Voyadzis Jean-Marc, Anaizi Amjad Nasr
Department of Neurosurgery, Georgetown University Hospital, Washington, DC 20007, USA.
J Spinal Disord Tech. 2013 Apr;26(2):98-106. doi: 10.1097/BSD.0b013e318241f6c3.
Prospective evaluation of 10 patients undergoing minimally invasive lumbar interbody fusion for degenerative disk disease and radiculopathy.
To assess the feasibility of percutaneous lumbar transfacet screw fixation in the lateral decubitus position after lateral interbody fusion.
Lumbar interbody fusion is commonly performed for the treatment of degenerative disk disease with associated radiculopathy due to foraminal stenosis or disk protrusion. Minimally invasive techniques, such as the lateral interbody fusion, have been developed to achieve this while reducing operative morbidity. Subsequent vertebral fixation is best achieved with a pedicle screw and rod construct in the prone position. Transfacet screw placement has been shown to have near biomechanical equivalence and may reduce operative time and morbidity if placed while the patient remains in the lateral decubitus position.

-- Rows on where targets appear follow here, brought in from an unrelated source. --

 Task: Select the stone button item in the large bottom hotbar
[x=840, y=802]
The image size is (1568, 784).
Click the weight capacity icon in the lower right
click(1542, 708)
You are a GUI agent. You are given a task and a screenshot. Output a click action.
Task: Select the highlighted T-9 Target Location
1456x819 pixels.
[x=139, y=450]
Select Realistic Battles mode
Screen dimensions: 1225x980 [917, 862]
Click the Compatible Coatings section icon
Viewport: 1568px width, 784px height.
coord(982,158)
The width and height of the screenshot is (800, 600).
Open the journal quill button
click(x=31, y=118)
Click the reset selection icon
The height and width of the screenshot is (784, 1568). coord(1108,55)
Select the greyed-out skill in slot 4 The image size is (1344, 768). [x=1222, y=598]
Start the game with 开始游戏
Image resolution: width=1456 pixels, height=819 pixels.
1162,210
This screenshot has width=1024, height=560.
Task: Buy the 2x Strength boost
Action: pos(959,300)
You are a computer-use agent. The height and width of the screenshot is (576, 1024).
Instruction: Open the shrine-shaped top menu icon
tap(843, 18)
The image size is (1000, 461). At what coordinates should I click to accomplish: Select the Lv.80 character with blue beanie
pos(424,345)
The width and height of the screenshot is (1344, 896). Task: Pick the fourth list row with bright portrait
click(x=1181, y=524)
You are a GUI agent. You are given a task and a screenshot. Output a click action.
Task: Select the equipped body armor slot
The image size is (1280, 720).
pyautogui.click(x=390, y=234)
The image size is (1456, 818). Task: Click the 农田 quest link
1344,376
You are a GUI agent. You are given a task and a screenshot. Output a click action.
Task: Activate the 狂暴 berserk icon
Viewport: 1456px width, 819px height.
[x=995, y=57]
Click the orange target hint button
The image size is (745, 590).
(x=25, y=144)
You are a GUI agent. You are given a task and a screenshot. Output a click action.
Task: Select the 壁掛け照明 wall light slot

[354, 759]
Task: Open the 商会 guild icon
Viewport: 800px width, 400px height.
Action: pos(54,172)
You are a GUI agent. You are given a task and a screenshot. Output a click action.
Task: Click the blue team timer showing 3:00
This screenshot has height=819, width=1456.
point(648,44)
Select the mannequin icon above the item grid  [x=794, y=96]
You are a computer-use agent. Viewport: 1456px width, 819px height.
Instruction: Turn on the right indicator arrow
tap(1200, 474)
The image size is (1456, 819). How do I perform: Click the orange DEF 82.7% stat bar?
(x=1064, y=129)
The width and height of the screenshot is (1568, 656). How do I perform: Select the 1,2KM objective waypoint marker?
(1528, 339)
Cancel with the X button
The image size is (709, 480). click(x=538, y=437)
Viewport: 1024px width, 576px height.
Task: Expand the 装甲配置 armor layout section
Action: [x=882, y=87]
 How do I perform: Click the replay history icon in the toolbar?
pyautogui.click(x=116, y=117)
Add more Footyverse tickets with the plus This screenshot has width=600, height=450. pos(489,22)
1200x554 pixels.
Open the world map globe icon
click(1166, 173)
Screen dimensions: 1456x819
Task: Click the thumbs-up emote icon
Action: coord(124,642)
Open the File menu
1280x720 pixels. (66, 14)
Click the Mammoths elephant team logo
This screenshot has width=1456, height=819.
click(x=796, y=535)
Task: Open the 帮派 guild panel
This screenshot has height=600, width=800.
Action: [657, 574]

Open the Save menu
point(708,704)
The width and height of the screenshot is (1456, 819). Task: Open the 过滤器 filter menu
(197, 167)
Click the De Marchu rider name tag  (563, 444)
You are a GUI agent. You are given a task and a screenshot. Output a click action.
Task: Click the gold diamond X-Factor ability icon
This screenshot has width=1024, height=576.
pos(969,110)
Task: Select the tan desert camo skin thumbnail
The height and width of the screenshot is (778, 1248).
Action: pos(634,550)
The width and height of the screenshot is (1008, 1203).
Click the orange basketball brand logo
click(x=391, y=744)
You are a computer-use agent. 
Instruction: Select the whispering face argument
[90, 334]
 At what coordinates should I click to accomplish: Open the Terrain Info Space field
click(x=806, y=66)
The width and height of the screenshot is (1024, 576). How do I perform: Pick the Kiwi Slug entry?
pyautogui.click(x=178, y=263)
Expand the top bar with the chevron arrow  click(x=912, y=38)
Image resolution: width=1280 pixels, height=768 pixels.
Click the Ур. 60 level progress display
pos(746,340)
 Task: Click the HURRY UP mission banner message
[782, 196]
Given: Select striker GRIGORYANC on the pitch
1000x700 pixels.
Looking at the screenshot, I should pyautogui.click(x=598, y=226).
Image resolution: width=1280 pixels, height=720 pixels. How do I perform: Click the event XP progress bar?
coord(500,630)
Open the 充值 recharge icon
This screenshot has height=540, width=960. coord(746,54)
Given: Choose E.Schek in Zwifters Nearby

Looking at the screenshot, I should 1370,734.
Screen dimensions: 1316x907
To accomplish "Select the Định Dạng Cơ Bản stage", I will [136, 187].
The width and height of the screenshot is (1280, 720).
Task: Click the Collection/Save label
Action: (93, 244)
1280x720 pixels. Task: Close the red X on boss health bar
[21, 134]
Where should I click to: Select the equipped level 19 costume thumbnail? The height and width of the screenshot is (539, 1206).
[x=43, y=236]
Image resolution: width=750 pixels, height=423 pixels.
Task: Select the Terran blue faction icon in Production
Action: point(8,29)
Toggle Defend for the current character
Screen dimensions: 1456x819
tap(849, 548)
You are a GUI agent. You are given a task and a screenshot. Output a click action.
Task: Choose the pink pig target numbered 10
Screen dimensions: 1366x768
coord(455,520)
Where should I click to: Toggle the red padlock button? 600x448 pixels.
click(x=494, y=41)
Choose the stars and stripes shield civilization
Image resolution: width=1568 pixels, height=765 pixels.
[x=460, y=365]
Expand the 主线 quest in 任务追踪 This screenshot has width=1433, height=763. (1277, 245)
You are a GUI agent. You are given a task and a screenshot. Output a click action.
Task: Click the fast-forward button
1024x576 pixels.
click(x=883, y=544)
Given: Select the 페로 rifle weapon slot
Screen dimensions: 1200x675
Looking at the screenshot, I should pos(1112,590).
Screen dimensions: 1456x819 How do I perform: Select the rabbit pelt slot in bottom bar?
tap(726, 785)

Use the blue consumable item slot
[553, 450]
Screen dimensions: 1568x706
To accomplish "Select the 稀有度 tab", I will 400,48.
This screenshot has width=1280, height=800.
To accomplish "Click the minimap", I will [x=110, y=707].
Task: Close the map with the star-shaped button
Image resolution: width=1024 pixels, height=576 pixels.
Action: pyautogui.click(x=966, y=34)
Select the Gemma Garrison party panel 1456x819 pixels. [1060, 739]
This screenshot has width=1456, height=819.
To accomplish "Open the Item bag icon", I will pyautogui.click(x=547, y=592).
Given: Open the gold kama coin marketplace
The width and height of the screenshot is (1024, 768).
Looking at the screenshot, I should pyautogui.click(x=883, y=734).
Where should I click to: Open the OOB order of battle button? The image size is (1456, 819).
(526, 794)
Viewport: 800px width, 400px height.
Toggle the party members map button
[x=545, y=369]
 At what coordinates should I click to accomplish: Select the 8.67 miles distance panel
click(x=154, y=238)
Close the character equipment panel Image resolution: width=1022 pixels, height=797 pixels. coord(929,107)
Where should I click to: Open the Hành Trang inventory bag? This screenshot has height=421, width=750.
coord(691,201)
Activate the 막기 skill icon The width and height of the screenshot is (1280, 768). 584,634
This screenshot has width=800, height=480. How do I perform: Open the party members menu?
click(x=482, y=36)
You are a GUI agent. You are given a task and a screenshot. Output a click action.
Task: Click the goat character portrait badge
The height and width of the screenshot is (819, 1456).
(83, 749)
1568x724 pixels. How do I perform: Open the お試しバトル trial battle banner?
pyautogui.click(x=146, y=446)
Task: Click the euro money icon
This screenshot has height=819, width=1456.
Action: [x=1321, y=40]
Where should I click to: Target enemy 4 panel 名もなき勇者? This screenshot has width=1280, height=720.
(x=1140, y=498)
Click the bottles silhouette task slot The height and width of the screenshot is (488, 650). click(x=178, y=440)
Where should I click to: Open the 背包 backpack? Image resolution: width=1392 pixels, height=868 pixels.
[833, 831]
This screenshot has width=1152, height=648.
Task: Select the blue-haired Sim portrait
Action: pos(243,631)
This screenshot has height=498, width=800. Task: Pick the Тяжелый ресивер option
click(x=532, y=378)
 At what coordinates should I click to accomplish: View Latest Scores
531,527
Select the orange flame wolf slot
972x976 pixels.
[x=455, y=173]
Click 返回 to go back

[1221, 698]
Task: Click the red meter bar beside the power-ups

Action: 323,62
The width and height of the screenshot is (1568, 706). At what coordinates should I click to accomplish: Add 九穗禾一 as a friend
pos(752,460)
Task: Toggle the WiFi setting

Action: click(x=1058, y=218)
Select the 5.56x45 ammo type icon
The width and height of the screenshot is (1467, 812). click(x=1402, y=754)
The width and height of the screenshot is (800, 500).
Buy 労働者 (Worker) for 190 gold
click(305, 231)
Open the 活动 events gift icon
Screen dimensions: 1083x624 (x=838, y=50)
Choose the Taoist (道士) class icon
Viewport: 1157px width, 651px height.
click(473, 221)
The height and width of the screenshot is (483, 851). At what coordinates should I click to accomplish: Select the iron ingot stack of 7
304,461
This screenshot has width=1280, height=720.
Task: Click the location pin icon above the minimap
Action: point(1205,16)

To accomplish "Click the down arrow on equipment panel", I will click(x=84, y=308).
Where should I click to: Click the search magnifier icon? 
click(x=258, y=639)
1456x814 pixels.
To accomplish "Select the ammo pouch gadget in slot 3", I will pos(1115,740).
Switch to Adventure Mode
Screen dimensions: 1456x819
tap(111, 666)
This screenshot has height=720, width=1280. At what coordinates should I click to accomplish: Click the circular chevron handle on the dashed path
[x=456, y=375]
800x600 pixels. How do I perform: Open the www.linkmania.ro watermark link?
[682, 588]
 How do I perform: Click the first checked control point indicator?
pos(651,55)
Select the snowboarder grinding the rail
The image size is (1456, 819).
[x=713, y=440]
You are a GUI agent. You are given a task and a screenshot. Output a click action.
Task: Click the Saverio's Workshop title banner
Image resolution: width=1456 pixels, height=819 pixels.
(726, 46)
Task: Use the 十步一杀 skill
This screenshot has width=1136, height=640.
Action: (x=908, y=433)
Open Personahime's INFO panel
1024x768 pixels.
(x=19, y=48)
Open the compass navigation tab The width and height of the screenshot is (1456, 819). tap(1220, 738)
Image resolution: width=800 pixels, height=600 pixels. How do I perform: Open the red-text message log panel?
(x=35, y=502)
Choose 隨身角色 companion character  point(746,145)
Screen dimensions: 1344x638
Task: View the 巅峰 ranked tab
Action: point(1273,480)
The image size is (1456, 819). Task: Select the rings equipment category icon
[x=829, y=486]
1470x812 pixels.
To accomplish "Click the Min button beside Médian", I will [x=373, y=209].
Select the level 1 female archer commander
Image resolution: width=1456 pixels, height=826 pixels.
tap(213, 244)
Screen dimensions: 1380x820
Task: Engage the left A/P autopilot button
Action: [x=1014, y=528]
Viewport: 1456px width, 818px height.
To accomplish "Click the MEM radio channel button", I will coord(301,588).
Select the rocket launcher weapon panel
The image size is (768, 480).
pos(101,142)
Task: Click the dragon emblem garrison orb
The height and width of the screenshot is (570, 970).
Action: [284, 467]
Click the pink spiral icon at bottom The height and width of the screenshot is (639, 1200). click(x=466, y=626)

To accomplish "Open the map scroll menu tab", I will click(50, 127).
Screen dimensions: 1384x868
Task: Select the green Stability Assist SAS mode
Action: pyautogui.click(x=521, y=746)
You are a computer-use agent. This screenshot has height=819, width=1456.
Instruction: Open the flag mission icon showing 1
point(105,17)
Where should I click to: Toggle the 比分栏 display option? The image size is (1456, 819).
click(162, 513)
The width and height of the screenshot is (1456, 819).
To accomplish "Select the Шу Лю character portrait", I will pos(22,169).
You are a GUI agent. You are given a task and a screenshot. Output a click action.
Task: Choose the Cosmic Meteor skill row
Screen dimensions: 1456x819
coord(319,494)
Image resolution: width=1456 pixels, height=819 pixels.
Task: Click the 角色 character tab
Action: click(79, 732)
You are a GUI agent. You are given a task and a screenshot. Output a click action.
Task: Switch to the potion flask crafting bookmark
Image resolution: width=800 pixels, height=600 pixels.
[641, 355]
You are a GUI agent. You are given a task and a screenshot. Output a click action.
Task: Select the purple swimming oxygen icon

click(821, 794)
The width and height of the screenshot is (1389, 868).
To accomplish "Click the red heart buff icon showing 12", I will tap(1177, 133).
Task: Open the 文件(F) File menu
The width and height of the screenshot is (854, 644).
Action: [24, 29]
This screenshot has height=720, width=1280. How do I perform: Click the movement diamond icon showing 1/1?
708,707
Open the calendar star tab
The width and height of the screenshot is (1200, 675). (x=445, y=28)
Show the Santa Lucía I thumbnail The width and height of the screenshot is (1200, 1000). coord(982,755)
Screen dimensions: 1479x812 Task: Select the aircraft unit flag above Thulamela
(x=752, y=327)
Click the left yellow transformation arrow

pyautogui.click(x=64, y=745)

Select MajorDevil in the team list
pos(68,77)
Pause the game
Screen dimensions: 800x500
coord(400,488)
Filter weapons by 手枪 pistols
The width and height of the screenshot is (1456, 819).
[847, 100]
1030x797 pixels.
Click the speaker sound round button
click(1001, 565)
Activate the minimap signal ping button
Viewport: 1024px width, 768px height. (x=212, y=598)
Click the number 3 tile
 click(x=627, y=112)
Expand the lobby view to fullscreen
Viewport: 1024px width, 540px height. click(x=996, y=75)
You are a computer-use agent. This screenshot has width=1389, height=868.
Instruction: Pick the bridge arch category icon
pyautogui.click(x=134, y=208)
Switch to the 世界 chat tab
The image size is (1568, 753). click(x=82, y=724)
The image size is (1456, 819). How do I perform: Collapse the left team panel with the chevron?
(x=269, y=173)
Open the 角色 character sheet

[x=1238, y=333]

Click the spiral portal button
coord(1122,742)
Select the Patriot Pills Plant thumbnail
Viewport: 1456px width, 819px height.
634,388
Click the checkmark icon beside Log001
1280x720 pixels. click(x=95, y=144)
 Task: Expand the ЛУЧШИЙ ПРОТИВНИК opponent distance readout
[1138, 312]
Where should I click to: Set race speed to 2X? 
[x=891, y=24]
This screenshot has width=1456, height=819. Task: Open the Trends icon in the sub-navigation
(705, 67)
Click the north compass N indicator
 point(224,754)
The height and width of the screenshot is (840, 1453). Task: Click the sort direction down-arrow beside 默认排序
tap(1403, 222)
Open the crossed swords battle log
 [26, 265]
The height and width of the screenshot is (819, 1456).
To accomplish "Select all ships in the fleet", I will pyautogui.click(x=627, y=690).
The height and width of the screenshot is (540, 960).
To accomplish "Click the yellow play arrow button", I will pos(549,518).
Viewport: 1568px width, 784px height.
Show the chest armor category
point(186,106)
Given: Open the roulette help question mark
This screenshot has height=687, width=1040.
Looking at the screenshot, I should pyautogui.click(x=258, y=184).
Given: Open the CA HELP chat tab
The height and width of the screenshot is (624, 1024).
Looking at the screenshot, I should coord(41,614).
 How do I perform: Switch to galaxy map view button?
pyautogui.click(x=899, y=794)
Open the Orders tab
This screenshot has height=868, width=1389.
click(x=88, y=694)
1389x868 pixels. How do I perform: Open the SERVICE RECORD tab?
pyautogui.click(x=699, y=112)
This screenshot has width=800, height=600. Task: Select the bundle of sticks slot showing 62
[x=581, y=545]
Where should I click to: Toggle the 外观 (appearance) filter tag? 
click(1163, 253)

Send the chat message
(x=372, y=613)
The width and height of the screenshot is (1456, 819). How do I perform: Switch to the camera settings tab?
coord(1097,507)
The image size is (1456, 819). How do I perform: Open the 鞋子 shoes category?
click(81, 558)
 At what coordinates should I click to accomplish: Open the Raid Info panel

Ten patients with back pain and radicular pain due to single-level degenerative disk disease at L3-L4 or L4-L5 underwent minimally invasive lateral interbody arthrodesis with placement of bilateral percutaneous transfacet screws in the lateral decubitus position. Patients had close perioperative follow-up including recordings of intraoperative blood loss, operative time, and hospital length of stay. Clinical outcome measures including visual analog scores (VAS) were assessed preoperatively and at last follow-up with a minimum of 6 months. Dynamic radiographs were obtained at last follow-up to evaluate the instrumentation and fusion rate.
The procedure was well tolerated by all patients. Mean operative time was 2 hours and 42 minutes. Mean blood loss was 26.5 mL. Mean hospital length of stay was 46.5 hours. Nine of 10 patients had good-to-excellent relief of their preoperative back pain and leg pain. Mean preoperative VAS score for back pain was 8.9 and for leg pain was 8. At a mean follow-up of 8.2 months, mean postoperative VAS score for back pain was 0.9 and for leg pain was 0.9. There were no complications. One patient suffered persistent mild leg dysesthesias. There were no instances of graft or screw dislodgement on follow-up imaging.
Minimally invasive percutaneous transfacet screw fixation can be performed safely and effectively in the lateral decubitus position. This is an attractive option for posterior percutaneous fixation that can lead to a reduction of operative time and surgical morbidity in select cases.
对10例因退行性椎间盘疾病和神经根病接受微创腰椎椎间融合术的患者进行前瞻性评估。
评估在侧方椎间融合术后侧卧位行经皮腰椎经关节突螺钉固定的可行性。
腰椎椎间融合术常用于治疗因椎间孔狭窄或椎间盘突出导致的伴有神经根病的退行性椎间盘疾病。已经开发出诸如侧方椎间融合术等微创技术来实现这一目的,同时降低手术发病率。随后的椎体固定在俯卧位时采用椎弓根螺钉和棒结构效果最佳。经关节突螺钉置入已显示出近乎等同的生物力学效果,并且如果在患者保持侧卧位时置入,可能会减少手术时间和发病率。
10例因L3 - L4或L4 - L5单节段退行性椎间盘疾病导致背痛和神经根性疼痛的患者,在侧卧位接受了微创侧方椎间关节融合术,并置入双侧经皮经关节突螺钉。患者在围手术期进行密切随访,包括记录术中失血量、手术时间和住院时间。临床结局指标包括视觉模拟评分(VAS)在术前和至少随访6个月时的最后一次随访时进行评估。在最后一次随访时获取动态X线片以评估内固定情况和融合率。
所有患者对该手术耐受性良好。平均手术时间为2小时42分钟。平均失血量为26.5毫升。平均住院时间为46.5小时。10例患者中有9例术前背痛和腿痛得到良好至极佳的缓解。术前背痛的平均VAS评分为8.9,腿痛为8。在平均随访8.2个月时,术后背痛的平均VAS评分为0.9,腿痛为0.9。无并发症发生。1例患者持续存在轻度腿部感觉异常。随访影像学检查未发现植骨或螺钉移位情况。
微创经皮经关节突螺钉固定可在侧卧位安全有效地进行。对于后入路经皮固定来说,这是一个有吸引力的选择,在某些情况下可减少手术时间和手术发病率。